§ **Data section**
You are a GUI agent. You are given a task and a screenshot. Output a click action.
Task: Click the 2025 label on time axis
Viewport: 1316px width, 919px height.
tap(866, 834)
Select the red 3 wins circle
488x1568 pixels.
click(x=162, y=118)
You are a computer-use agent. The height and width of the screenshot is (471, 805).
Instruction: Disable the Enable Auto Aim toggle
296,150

...

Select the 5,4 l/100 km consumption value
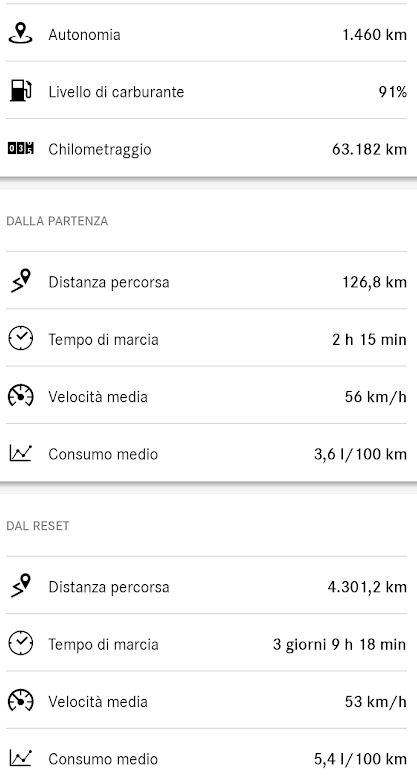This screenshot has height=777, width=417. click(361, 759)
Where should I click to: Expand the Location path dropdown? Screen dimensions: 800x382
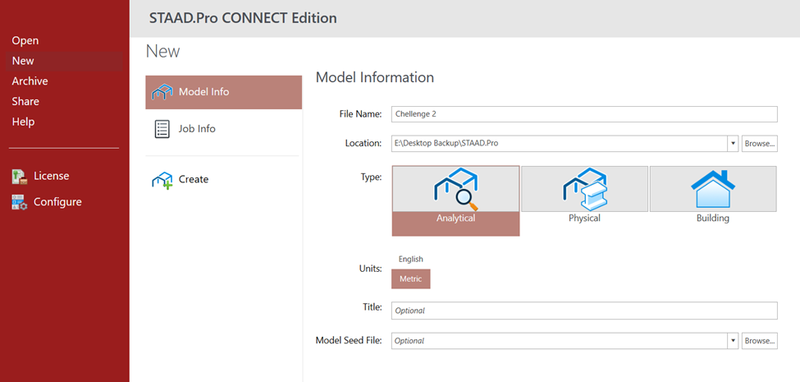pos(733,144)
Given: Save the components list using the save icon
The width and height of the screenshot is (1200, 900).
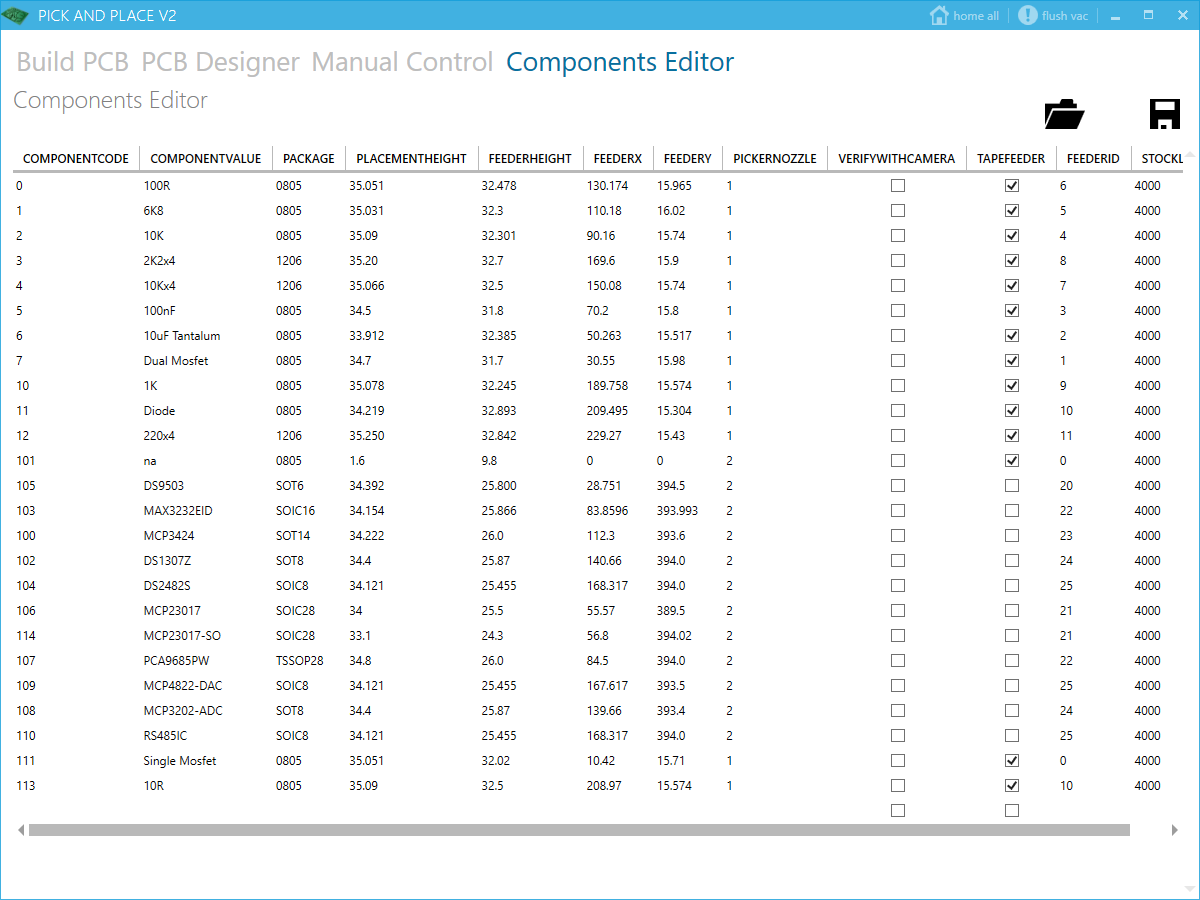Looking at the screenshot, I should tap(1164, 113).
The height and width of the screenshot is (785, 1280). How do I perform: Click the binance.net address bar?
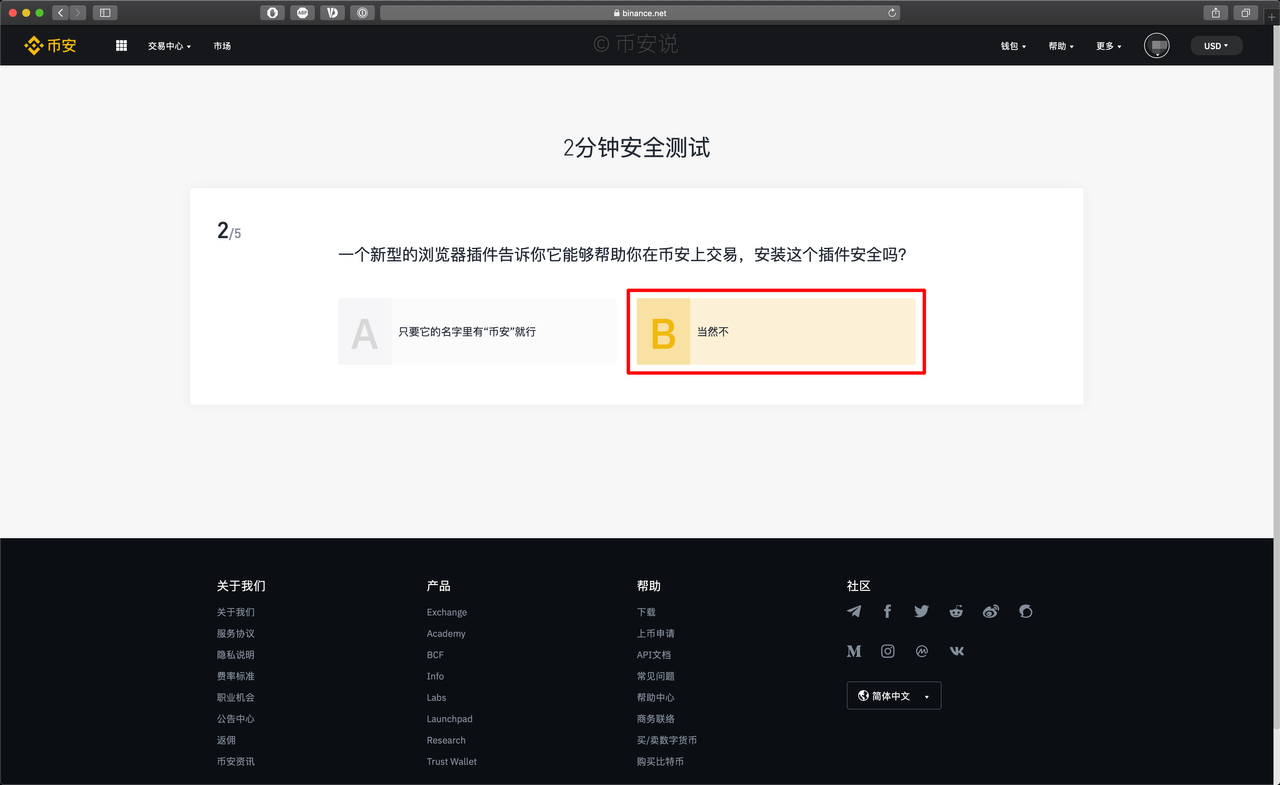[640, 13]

§ **About this task**
Filter the material above down to the lines that hold the word "agent".

§ **Task result**
You are a GUI agent. You are given a task and a screenshot. Output a click action.
You are a computer-use agent. The height and width of the screenshot is (471, 805).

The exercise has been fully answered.